# Calculate deflection of a beam with an arbitrary shape

I have a beam with rectangular cross section, but rather an strange shape in the length wise direction as seen below: So I have taken out the symmetry part of it: And it actually has some nice radius's due to metal forming: the beam is fixed at 0 and symmetric about 5. The Beam sees a Distributed load at s4. The distributed load is actually a gasket so when my beam deflect I actually need to iterate to make sure I reach a steady condition.

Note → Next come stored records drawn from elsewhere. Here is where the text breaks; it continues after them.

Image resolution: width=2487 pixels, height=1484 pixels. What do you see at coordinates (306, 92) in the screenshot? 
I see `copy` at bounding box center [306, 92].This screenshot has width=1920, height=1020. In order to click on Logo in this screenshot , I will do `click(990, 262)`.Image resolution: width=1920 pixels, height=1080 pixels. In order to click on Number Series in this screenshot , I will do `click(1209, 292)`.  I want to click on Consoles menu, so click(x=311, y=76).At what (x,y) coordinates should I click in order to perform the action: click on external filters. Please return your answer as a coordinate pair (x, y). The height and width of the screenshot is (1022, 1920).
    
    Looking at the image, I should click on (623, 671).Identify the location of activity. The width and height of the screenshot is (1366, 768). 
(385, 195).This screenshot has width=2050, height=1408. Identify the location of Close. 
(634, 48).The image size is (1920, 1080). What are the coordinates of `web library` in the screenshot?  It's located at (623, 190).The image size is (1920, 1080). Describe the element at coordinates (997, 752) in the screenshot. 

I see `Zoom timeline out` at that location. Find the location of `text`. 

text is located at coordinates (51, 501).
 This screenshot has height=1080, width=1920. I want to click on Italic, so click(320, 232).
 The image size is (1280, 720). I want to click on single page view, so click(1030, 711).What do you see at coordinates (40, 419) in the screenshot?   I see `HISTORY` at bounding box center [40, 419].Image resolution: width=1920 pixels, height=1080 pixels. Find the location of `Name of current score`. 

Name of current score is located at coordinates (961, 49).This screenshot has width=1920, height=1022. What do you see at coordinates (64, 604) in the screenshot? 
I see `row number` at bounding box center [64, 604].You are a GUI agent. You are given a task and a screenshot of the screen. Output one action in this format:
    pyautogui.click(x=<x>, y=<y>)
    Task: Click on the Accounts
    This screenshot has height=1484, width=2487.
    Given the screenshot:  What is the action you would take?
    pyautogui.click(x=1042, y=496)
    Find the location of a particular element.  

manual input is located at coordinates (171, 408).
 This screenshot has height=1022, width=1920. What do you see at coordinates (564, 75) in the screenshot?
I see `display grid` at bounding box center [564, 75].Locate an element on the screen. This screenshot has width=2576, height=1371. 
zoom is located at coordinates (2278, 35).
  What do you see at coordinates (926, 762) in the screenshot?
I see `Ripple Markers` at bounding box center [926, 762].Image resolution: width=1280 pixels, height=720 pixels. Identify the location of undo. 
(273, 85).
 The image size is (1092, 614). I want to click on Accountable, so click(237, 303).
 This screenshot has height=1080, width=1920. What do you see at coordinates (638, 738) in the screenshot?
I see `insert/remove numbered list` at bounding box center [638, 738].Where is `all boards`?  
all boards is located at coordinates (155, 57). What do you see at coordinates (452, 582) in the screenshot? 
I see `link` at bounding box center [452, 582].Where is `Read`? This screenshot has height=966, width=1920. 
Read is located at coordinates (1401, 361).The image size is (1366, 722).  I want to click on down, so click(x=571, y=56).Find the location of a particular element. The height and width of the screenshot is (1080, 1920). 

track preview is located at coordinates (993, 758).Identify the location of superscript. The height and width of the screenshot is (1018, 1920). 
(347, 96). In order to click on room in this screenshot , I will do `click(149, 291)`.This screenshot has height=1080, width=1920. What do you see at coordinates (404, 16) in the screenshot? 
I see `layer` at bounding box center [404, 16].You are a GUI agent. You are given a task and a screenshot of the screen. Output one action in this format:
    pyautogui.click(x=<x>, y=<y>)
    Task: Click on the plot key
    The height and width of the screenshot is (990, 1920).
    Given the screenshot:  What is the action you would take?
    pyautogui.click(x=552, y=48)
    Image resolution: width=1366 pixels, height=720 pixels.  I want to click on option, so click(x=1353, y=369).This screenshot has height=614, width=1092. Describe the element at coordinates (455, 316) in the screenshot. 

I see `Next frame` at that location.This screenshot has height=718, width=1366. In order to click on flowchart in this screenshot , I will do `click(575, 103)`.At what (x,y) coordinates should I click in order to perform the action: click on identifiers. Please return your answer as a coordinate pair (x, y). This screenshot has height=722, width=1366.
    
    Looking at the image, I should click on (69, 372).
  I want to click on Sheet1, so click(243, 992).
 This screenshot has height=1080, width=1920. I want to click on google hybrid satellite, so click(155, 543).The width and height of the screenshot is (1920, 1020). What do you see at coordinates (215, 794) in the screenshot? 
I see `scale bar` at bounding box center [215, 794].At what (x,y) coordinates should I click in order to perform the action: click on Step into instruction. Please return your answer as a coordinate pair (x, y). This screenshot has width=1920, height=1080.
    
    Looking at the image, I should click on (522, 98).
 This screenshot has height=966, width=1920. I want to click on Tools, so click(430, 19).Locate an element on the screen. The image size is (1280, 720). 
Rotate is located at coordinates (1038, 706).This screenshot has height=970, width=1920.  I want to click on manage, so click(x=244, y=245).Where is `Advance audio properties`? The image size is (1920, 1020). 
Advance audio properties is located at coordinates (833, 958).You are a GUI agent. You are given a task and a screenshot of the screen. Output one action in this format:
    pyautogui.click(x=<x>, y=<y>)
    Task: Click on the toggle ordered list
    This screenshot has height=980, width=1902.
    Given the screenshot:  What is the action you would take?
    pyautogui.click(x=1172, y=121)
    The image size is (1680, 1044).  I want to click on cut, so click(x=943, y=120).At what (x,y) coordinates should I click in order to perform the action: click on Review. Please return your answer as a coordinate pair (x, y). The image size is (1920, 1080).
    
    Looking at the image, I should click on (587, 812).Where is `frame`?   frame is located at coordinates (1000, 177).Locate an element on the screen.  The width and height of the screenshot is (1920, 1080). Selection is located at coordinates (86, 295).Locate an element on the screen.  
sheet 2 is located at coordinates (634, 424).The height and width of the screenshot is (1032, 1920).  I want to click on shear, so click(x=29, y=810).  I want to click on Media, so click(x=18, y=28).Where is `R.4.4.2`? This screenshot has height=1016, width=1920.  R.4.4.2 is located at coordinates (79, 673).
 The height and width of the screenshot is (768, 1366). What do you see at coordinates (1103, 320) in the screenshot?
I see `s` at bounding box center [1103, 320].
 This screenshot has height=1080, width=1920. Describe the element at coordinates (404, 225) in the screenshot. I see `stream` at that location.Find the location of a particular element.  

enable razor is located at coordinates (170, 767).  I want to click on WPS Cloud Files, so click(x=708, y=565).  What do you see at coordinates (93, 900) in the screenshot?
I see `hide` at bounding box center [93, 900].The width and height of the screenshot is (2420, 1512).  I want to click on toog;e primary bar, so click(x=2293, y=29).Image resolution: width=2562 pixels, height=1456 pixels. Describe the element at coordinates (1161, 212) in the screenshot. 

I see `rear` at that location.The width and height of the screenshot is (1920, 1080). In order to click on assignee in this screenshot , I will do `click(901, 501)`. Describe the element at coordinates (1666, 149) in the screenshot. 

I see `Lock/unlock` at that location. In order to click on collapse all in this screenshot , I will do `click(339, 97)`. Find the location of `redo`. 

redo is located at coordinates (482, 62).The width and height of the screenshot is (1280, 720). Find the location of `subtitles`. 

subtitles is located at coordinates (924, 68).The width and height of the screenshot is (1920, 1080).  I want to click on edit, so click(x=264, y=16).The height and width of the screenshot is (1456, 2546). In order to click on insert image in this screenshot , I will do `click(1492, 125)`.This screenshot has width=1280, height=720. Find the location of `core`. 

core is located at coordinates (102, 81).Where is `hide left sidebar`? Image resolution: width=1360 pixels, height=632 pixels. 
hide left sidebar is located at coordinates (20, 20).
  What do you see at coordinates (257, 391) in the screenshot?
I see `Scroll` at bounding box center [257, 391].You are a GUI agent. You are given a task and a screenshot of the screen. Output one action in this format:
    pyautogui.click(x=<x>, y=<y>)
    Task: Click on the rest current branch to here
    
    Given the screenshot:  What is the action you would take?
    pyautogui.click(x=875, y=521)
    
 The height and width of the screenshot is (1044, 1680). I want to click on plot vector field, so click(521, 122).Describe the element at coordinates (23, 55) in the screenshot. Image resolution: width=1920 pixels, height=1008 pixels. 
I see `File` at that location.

The reason why I would like analytic solution is for understanding of whats going on. The problem is a coupled problem, below the beam is a fluid flowing and also the beam has electric current flowing through it, so its all coupled and I would like to experiment with different materials. I have tried calculating the moment along the curve by saying that the axial force can be neglected and that the fixed(welded end) can rotate, it might not be 100% accurate but I assumed this will be close enough to the real world: and the moment seems to make sense: this also fits with FEM The problem is that I can not figure out how to calculate the deflection: Can you not simply take the derivative of the moment or something to get the deflection?

I have tried to solve this but it gives me completely wrong answer and not a nice symmetric deflection curve, I also need to guess the slope at the beginning of the beam and make sure it's the same as the end (6.03225deg). So I have the curve of the beam (inside/outside i.e outside -inside= thickness) as well as the moment and the Young's modulus and inertia of the cross section, so I should be able to calculate the deflection right? • Could you please clarify what the actual question is? Of course, it is possible to calculate the deflection, but if what you are asking is an explanation for the deviation from a FEM-model is, you should include results from that model. I will note that your calculation of the section forces isn't right: You'll need to include the axial force as well and note that you've described a statically indeterminate structure, so it is somewhat more work than this. Apr 6, 2020 at 16:36
• Also, your bending moment diagram is wrong: you say the ends are fixed, yet you have zero bending moment at the ends.
– Wasabi
Apr 6, 2020 at 18:45
• It's a bit cheating, but you can always use programs to give you an idea of what your bending moment diagram should look like. See here for the result I got from a very rough model (uniform vertical loading throughout the beam).
– Wasabi
Apr 6, 2020 at 18:55
• Thanks for the feedback, I have updated the question with more details Apr 7, 2020 at 11:29
• @Wasabi which program did you use? Did you apply the load only on the flat top part? Apr 15, 2020 at 14:19

• You don't give complete equations for both deflection and angular rotation, both the one you give for the deflection isn't correct. The curvature is $$\kappa(x) = \frac{M(x)}{EI}$$ and the angular rotation is $$\alpha(x) = \int_0^x \kappa(x) dx + C$$ with C being an integration constant. You seem to be using this, so so far so good. To calculate the deflection (ignoring the axial deformations for simplicity), you would use $$\frac{d\delta}{dx} = \alpha$$. For a straight beam, you could use $$\delta(x) = \int_0^x \alpha(x) dx + C_2$$ with $$C_2$$ being another integration constant, which I will note is not what you are doing. (You need to integrate the curvature twice to get a deflection.) As the beam isn't straight, the calculation becomes more complicated and you will need to use a vectorized version: $$\delta$$ is a deformation perpendicular to the beam and will change direction around the bends. In orders words, the underlying assumption of the integration, that $$\delta(x+dx) = \delta(x) + \alpha dx$$, is simply not true (in the non-vector version), because $$\delta(x)$$ and $$\alpha dx$$ are deformations in two different directions.